Demir’in sesi şaşırtıcı derecede sakindi ama ben içten içe onun şu anda aklından nelerin geçtiğini tahmin edebiliyordum. Bir dakika, onu tanıyor muydum? Kayhan da Demir’e yaklaştı ve Demir’i omzundan ittirdi. “Ya! Demek artık senin dediklerini yapacakmışız, öyle mi?” dediği anda, Demir, Kayhan’ı kolundan yakaladı ve arkasına doğru çevirip döndürdü. Kayhan acıyla bağırdığında çemberdekiler ayaklandı. Demir’in Kayhan’ı tuttuğu yere elimi koyup “Demir! Elini çek, kolunu kıracaksın!” diye bağırdığımda, Demir birkaç saniye daha durdu, gözlerime baktı ve ardından Kayhan’ı bıraktı.

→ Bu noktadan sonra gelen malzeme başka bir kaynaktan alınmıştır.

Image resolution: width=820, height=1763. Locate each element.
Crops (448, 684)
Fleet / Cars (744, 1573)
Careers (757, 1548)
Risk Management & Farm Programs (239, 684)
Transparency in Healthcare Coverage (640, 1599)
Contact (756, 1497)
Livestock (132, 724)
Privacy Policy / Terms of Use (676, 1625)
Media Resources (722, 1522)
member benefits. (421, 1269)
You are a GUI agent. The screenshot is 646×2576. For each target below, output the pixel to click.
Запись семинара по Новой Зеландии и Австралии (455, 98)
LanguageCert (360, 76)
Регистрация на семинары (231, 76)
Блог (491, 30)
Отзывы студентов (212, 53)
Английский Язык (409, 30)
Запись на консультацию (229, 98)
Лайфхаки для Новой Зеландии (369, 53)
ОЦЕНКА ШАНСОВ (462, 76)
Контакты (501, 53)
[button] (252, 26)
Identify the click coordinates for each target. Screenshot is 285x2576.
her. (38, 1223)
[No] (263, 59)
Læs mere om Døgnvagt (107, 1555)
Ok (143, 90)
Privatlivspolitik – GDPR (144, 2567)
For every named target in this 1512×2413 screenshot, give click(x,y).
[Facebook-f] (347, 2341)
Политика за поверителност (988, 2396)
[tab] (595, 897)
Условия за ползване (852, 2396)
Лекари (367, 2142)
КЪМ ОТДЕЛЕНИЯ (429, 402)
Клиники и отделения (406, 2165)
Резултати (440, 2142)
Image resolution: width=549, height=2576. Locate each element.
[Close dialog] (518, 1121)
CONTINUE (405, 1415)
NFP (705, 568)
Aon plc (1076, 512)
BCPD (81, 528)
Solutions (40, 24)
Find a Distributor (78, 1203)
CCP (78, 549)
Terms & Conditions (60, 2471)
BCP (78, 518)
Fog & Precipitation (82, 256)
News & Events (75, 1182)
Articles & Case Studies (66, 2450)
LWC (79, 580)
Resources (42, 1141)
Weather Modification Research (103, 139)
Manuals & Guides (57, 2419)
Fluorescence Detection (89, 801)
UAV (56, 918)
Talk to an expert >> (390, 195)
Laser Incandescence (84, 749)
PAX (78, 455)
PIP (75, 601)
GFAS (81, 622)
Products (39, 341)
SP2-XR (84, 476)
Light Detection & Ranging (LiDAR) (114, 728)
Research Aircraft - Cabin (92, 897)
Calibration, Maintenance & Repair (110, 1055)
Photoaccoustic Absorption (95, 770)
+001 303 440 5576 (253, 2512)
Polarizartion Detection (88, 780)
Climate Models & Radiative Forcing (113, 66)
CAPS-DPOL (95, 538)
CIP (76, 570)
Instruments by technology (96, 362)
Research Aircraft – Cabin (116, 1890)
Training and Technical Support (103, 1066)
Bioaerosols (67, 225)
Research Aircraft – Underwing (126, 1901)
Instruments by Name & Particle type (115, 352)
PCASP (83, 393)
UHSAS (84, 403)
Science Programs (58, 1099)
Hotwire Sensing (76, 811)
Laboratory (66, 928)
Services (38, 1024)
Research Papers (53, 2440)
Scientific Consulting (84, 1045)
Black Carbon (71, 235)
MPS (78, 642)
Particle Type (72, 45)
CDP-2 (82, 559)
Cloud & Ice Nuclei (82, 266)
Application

Kayhan iki adım gerileyip kolunu tutunca, Demir ona “Ne güzel sörfçü arkadaşların varmış, sadece durup izlediler,” diye laf attı. Oradaki çoğu kişinin kafası güzeldi ve Demir bunu bile bile onlara sataşıyordu. Kayhan yanıma geldi ve beni kolumdan kendine çekti. “Şimdi de izleme sırası sende,” dedi ve beni dudaklarımdan öpmeye başladı. Beni geri çekilmemem için o kadar sert tutuyor ve o kadar sert öpüyordu ki canım yanıyordu. Bir anda dudaklarımdaki ve kollarımdaki baskı ortadan kalkınca Kayhan’ı yerde gördüm. Demir bir elini az önce görmediğim darbenin ardından salladı ve ardından tekrar yumruk yaptı. Kayhan’ı tek eliyle ayağa kaldırdı ve ardından diğer yumruğuyla onun yüzüne vurdu. Emre, Demir’i kolundan tutup geri çekmeyi denedi, Demir, Emre’yi arkasında fark ettiği anda dirseğini onun gözüne geçirdi. Taner ve Elif, Emre’nin yanına gittiler. Kayhan yerinden doğrulmaya çalışırken, Demir, yumruğunu bu sefer onun karnına geçirdi.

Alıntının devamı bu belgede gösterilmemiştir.